### WHAT YOU WILL DO
Reproduce the whole of the records exactly, and make sure no picture is carried into the result.

### RECORDED INFORMATION

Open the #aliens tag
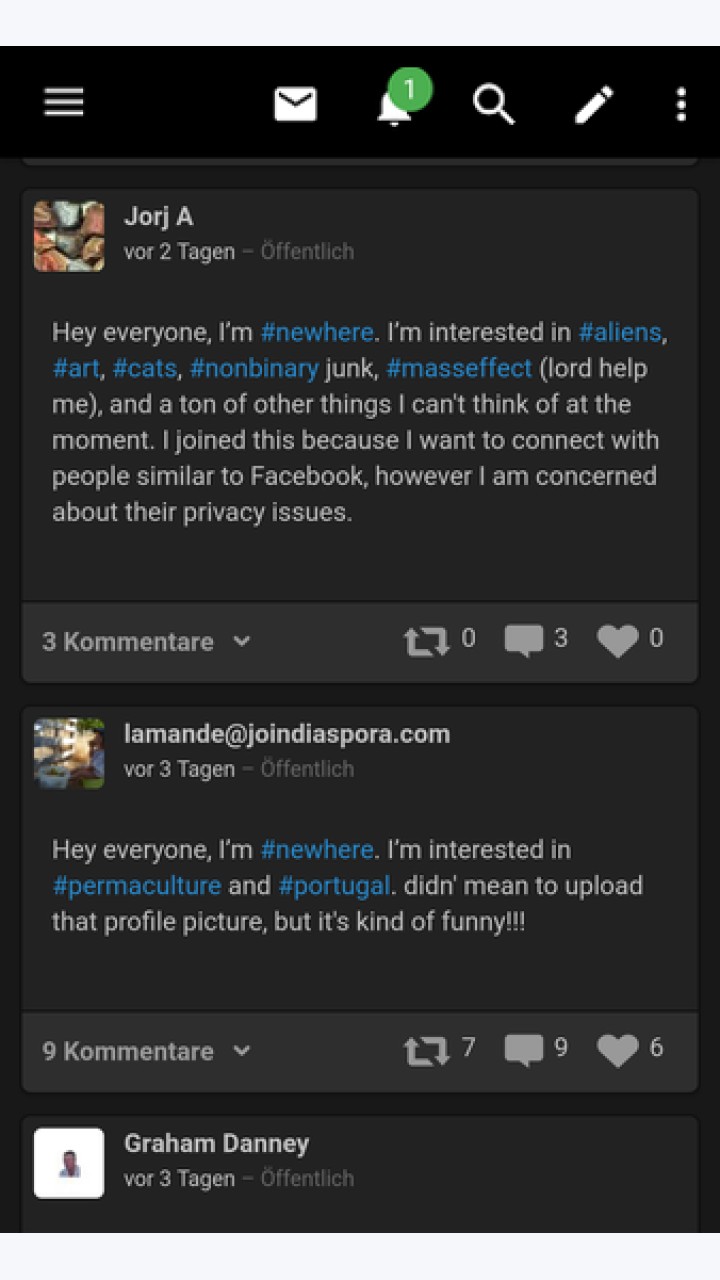The image size is (720, 1280). (x=620, y=332)
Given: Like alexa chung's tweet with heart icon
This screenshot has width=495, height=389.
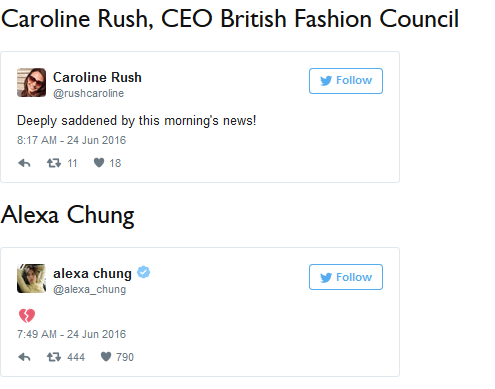Looking at the screenshot, I should pos(106,357).
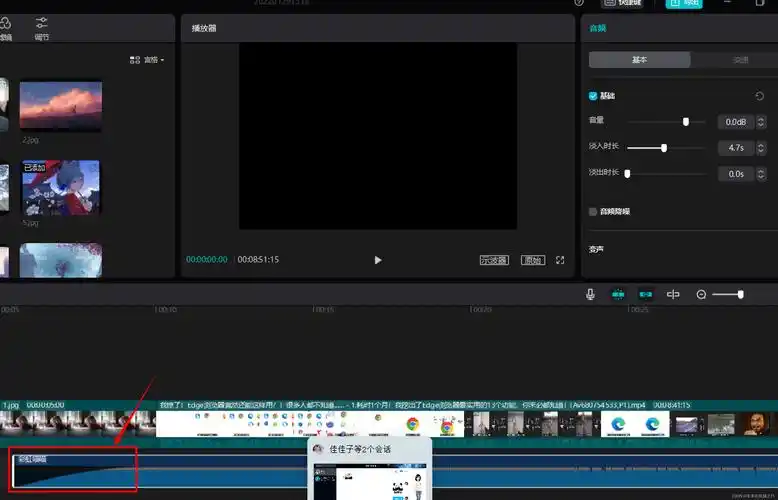Click the preview axis icon in timeline toolbar
Screen dimensions: 778x500
(x=673, y=294)
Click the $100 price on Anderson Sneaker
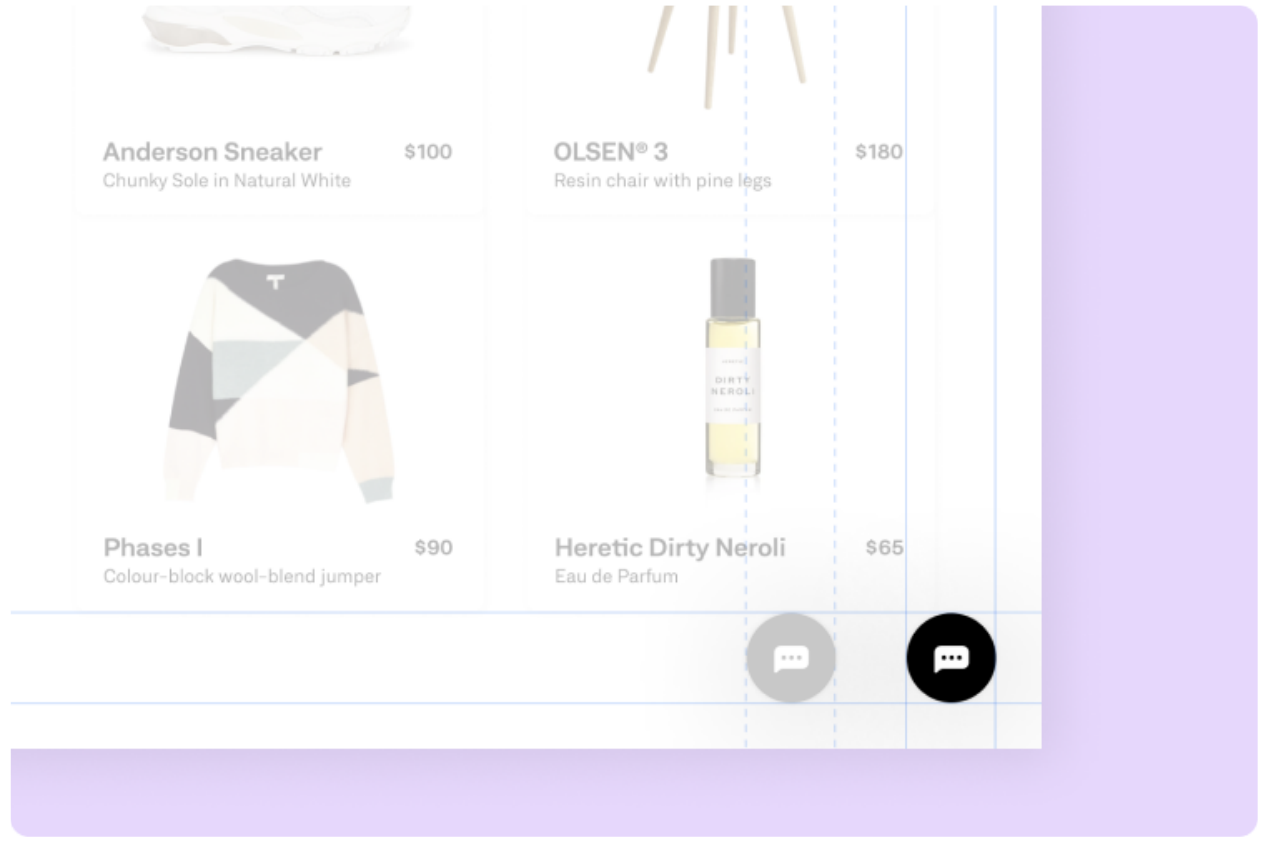The image size is (1270, 846). click(428, 152)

### OUTPUT
Open the #aliens tag
The image size is (720, 1280). (x=620, y=332)
Given: Like alexa chung's tweet with heart icon
This screenshot has width=495, height=389.
Looking at the screenshot, I should pos(106,357).
Click the preview axis icon in timeline toolbar
Screen dimensions: 778x500
(x=673, y=294)
Click the $100 price on Anderson Sneaker
The image size is (1270, 846). click(428, 152)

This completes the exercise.